What’s in a language? Ask the CPM.
CPM sources said at least three delegates participating at the party’s four-day state conference in Hooghly’s Dankuni have finallyspoken out.
Almost 14 years after the party lost power in Bengal, the delegates who are from the state’s rural areas, spoke on the party’s continuing disconnect with the people and have identified at least one reason for the detachment — the language in which leaders communicate is lost on the masses, particularly the underprivileged.
CPM state secretary Md Salim at Sunday’s media interaction did speak about the need to bridge the gulf between the party and people. However, it took a few delegates from the districts to do some plain speaking.
Sources said that during their presentation at the conference, a few delegates felt most leaders, particularly those belonging to the younger generation, might have the proverbial gift of the gab but not necessarily the “right language” to communicate with the toiling masses, the backbone of the Left Front’s 34-year rule in Bengal.
“Even in technologically advanced times, language is the most important tool of communication between the people and the party. It is an art and communists should be able to walk with ease on both sides of the language divide — the suave and the rustic,” said a senior CPM leader.
In the past, critics of the Left had often ridiculed it for its obsession with the use of high-sounding political terminology in their speeches. But the criticism being raised at the CPM meet is more basic — the inability of the current crop to speak in the common man’s tongue.
Several among the young CPM leaders are well educated, come from middle-class families, speak Bengali, English and Hindi with ease, freely quote Rabindranath Tagore and Karl Marx and are comfortable in communicating in a tongue that is very urbane.
However, critics have picked on the urbane features of these leaders to argue that the lack of the “right tongue” is not helping the party bridge its gulf with the marginalised sections of the people, whose support is required for the CPM’s revival in Bengal.
“Most of these youths have grown up in urban spaces, studied in good institutions, been part of students or youth movements and the party has rightly infused young blood to chart CPM’s revival in Bengal. But it is for the party to shape them into leaders who speak the language of the masses,” the leader said.
That is easier said than done.
The leader added: “The party needs to take young leaders out of their comfort zones and place them amid farmers, workers, tribals and the marginalised people. That will help them acquire a language and vocabulary spoken and understood at the grassroots.
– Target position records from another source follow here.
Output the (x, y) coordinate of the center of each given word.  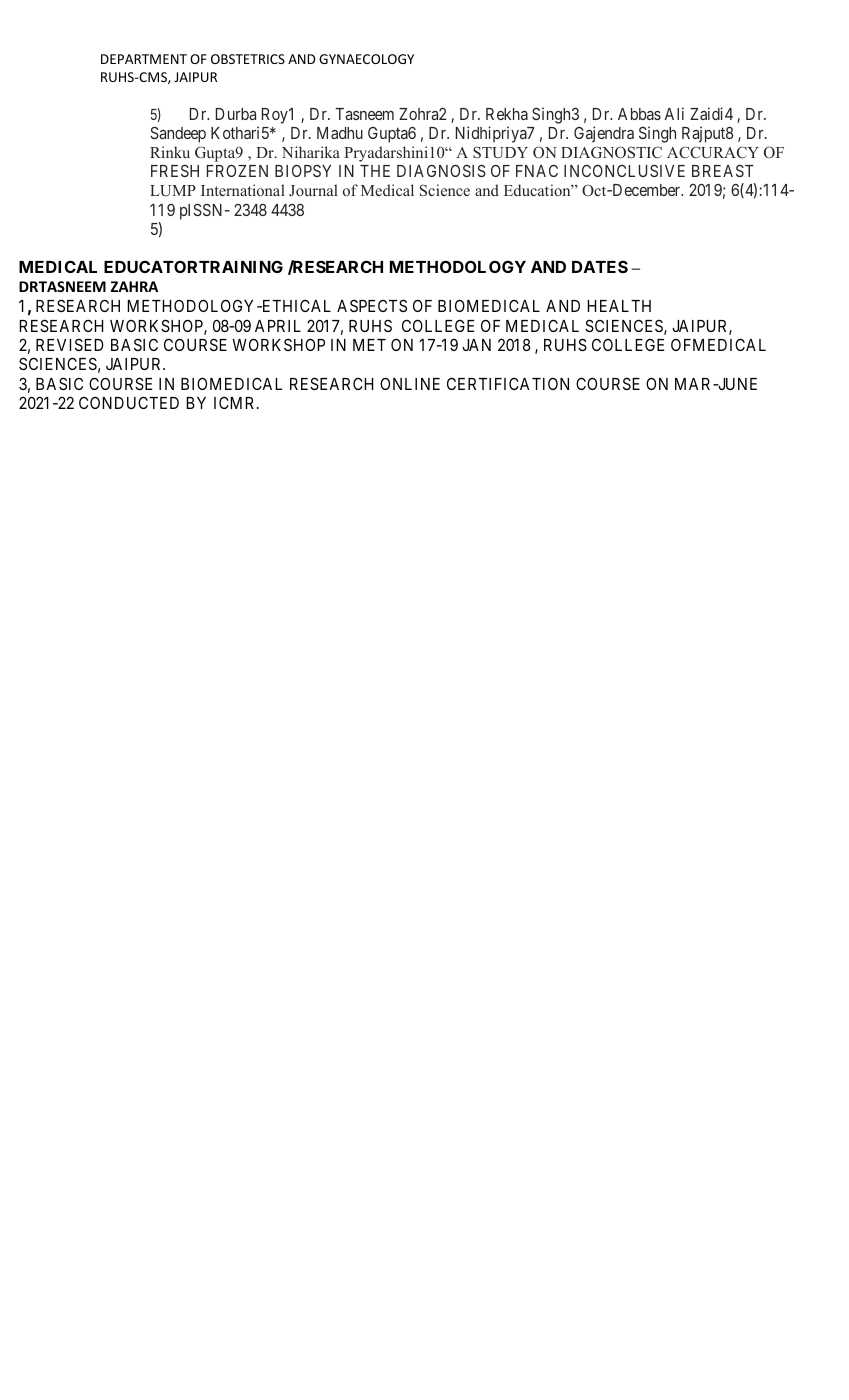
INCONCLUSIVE (624, 170)
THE (375, 171)
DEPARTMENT (144, 59)
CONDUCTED (129, 402)
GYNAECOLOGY (366, 59)
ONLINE (410, 383)
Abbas (639, 114)
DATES (600, 266)
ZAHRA (134, 286)
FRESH (175, 171)
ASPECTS (372, 305)
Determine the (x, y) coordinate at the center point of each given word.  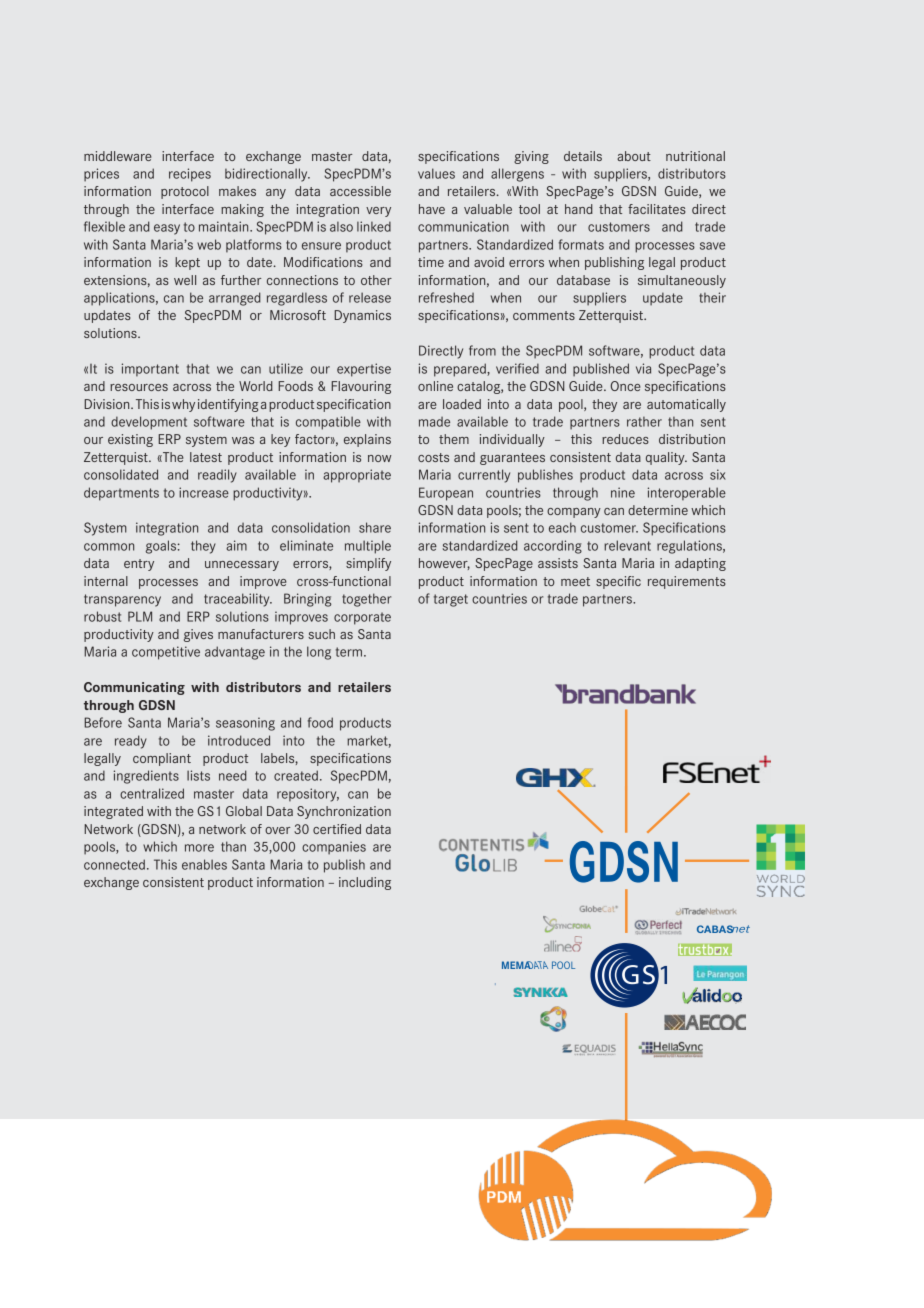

Like our slogans, the language of the leaders should remain rooted in ideology but spoken in common man’s lingo.”
A host of CPM leaders including Jyoti Basu, Robin Sen, Pramode Dasgupta, Harekrishna Konar, Benoy Chowdhury and Biman Bose came from relatively well-to-do families but their political lives and language were chiselled during their stints in the trade union and peasant movements where they mixed with the common people.
“Their lingo was born out of their interaction with the people at the grassroots. Some leaders like Bose are known to have spent days in tribal areas to organise them,” a CPM leader from Bankura said.
“Those who represent our party in public need to use words and expressions the poor of this state understand. Jargons like ‘narrative’, ‘corrupt’ might be familiar to an educated audience but do not impact the common people. If we want to attack the Trinamool for corruption, instead of words like ‘apadomostok durnitigrosto dal (totally corrupt party), saying ‘ekta choreder dal (a party of thieves)’ can create an immediate connect with people at public meetings,” saidanother leader.
The leader recollected how party stalwarts like Ramnarayan Goswami, health minister in Jyoti Basu’s cabinet, could speak in a rustic tongue that would immediately resonate with the common people.
“Once Ramnarayan-da was addressing a rally in Burdwan’s Rasikpur in the aftermath of the Babri Masjid demolition. By then, RSS affiliates like the VHP had given the call to collect bricks from every home for the temple in Ayodhya. Goswami asked people to be alert as some thieves were stealing bricks in the name of building a temple but their intention was to damage people’s harmony brick by brick. He used rustic words and rural metaphors to strike a chord with the people and send across the intended message,” an elderly party leader said.
He also wished that the CPM regained the “lost tongue”.
The veteran lauded young leaders like Minakshi Mukherjee, Dhrubajyoti Saha and Pratikur Rahaman for speaking in a language free from jargon.
“We need more like them.... The popularity of Minakshi among all sections of party supporters shows she has been able to have an impact on them and most of it has happened through her bilingual speeches and leadership qualities. But she has a bigger task at hand — reaching out to people beyond her support base. If she achieves that, it will be a real test of her communication skills, something the party desperately needs if it has to rejuvenate,” the veteran said.